* Your assignment:
Copy out the records so that each line matches the original.

(Collected data)

=== Section Start ===

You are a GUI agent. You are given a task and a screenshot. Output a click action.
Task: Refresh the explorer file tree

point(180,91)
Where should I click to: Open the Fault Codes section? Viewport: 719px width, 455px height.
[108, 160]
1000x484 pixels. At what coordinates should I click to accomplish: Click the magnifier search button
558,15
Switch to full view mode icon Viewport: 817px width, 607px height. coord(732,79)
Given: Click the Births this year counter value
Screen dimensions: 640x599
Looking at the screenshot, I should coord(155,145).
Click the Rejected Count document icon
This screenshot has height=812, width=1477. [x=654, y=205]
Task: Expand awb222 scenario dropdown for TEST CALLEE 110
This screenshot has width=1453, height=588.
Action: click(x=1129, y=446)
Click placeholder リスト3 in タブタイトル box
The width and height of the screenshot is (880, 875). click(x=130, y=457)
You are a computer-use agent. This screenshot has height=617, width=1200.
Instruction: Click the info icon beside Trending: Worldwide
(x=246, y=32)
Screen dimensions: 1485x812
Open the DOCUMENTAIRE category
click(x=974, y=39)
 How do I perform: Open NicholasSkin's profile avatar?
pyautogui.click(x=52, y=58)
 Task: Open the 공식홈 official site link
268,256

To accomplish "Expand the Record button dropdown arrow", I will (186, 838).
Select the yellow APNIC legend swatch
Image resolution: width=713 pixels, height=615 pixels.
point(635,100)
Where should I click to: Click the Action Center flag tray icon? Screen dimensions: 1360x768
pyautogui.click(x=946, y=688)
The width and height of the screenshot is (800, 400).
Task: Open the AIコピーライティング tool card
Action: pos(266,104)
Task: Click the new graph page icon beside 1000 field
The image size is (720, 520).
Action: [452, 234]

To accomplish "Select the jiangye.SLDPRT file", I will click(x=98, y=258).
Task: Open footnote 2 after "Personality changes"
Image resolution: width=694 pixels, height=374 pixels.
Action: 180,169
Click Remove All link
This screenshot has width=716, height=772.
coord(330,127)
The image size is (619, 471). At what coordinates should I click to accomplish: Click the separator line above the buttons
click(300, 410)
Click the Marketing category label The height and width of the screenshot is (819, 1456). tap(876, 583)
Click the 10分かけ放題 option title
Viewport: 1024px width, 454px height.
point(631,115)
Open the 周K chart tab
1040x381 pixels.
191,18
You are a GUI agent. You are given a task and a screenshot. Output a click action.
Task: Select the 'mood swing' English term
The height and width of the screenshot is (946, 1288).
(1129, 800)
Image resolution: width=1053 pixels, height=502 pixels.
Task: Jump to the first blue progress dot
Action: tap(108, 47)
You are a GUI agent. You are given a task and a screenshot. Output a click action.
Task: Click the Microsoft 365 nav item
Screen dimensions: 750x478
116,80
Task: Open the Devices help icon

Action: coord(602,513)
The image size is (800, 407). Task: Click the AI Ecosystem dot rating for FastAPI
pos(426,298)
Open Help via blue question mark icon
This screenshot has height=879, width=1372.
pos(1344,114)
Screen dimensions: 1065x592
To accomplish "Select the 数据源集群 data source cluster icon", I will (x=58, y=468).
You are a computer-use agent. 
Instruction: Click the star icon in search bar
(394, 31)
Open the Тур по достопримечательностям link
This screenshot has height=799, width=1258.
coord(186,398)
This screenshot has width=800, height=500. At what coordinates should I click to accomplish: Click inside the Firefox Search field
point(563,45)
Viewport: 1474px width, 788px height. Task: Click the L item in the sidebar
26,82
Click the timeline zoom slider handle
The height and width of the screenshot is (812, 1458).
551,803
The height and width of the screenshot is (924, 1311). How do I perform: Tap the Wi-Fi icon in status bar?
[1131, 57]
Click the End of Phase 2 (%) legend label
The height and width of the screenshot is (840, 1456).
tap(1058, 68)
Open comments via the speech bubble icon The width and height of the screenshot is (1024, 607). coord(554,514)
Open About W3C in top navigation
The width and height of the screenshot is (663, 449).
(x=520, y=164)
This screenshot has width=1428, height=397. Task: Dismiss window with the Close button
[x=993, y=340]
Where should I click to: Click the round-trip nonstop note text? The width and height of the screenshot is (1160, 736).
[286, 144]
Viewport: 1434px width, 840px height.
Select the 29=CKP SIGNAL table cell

=== Section End ===

* Task output:
You are a GUI agent. You are given a task and a screenshot. Output a click action.
Task: Refresh the explorer file tree

point(180,91)
Where should I click to: Open the Fault Codes section? Viewport: 719px width, 455px height.
[108, 160]
1000x484 pixels. At what coordinates should I click to accomplish: Click the magnifier search button
558,15
Switch to full view mode icon Viewport: 817px width, 607px height. coord(732,79)
Given: Click the Births this year counter value
Screen dimensions: 640x599
Looking at the screenshot, I should coord(155,145).
Click the Rejected Count document icon
This screenshot has height=812, width=1477. [x=654, y=205]
Task: Expand awb222 scenario dropdown for TEST CALLEE 110
This screenshot has width=1453, height=588.
Action: click(x=1129, y=446)
Click placeholder リスト3 in タブタイトル box
The width and height of the screenshot is (880, 875). click(x=130, y=457)
You are a computer-use agent. This screenshot has height=617, width=1200.
Instruction: Click the info icon beside Trending: Worldwide
(x=246, y=32)
Screen dimensions: 1485x812
Open the DOCUMENTAIRE category
click(x=974, y=39)
 How do I perform: Open NicholasSkin's profile avatar?
pyautogui.click(x=52, y=58)
 Task: Open the 공식홈 official site link
268,256

To accomplish "Expand the Record button dropdown arrow", I will (186, 838).
Select the yellow APNIC legend swatch
Image resolution: width=713 pixels, height=615 pixels.
point(635,100)
Where should I click to: Click the Action Center flag tray icon? Screen dimensions: 1360x768
pyautogui.click(x=946, y=688)
The width and height of the screenshot is (800, 400).
Task: Open the AIコピーライティング tool card
Action: pos(266,104)
Task: Click the new graph page icon beside 1000 field
The image size is (720, 520).
Action: [452, 234]

To accomplish "Select the jiangye.SLDPRT file", I will click(x=98, y=258).
Task: Open footnote 2 after "Personality changes"
Image resolution: width=694 pixels, height=374 pixels.
Action: 180,169
Click Remove All link
This screenshot has width=716, height=772.
coord(330,127)
The image size is (619, 471). At what coordinates should I click to accomplish: Click the separator line above the buttons
click(300, 410)
Click the Marketing category label The height and width of the screenshot is (819, 1456). tap(876, 583)
Click the 10分かけ放題 option title
Viewport: 1024px width, 454px height.
point(631,115)
Open the 周K chart tab
1040x381 pixels.
191,18
You are a GUI agent. You are given a task and a screenshot. Output a click action.
Task: Select the 'mood swing' English term
The height and width of the screenshot is (946, 1288).
(1129, 800)
Image resolution: width=1053 pixels, height=502 pixels.
Task: Jump to the first blue progress dot
Action: tap(108, 47)
You are a GUI agent. You are given a task and a screenshot. Output a click action.
Task: Click the Microsoft 365 nav item
Screen dimensions: 750x478
116,80
Task: Open the Devices help icon

Action: coord(602,513)
The image size is (800, 407). Task: Click the AI Ecosystem dot rating for FastAPI
pos(426,298)
Open Help via blue question mark icon
This screenshot has height=879, width=1372.
pos(1344,114)
Screen dimensions: 1065x592
To accomplish "Select the 数据源集群 data source cluster icon", I will (x=58, y=468).
You are a computer-use agent. 
Instruction: Click the star icon in search bar
(394, 31)
Open the Тур по достопримечательностям link
This screenshot has height=799, width=1258.
coord(186,398)
This screenshot has width=800, height=500. At what coordinates should I click to accomplish: Click inside the Firefox Search field
point(563,45)
Viewport: 1474px width, 788px height. Task: Click the L item in the sidebar
26,82
Click the timeline zoom slider handle
The height and width of the screenshot is (812, 1458).
551,803
The height and width of the screenshot is (924, 1311). How do I perform: Tap the Wi-Fi icon in status bar?
[1131, 57]
Click the End of Phase 2 (%) legend label
The height and width of the screenshot is (840, 1456).
tap(1058, 68)
Open comments via the speech bubble icon The width and height of the screenshot is (1024, 607). coord(554,514)
Open About W3C in top navigation
The width and height of the screenshot is (663, 449).
(x=520, y=164)
This screenshot has width=1428, height=397. Task: Dismiss window with the Close button
[x=993, y=340]
Where should I click to: Click the round-trip nonstop note text? The width and height of the screenshot is (1160, 736).
[286, 144]
Viewport: 1434px width, 840px height.
Select the 29=CKP SIGNAL table cell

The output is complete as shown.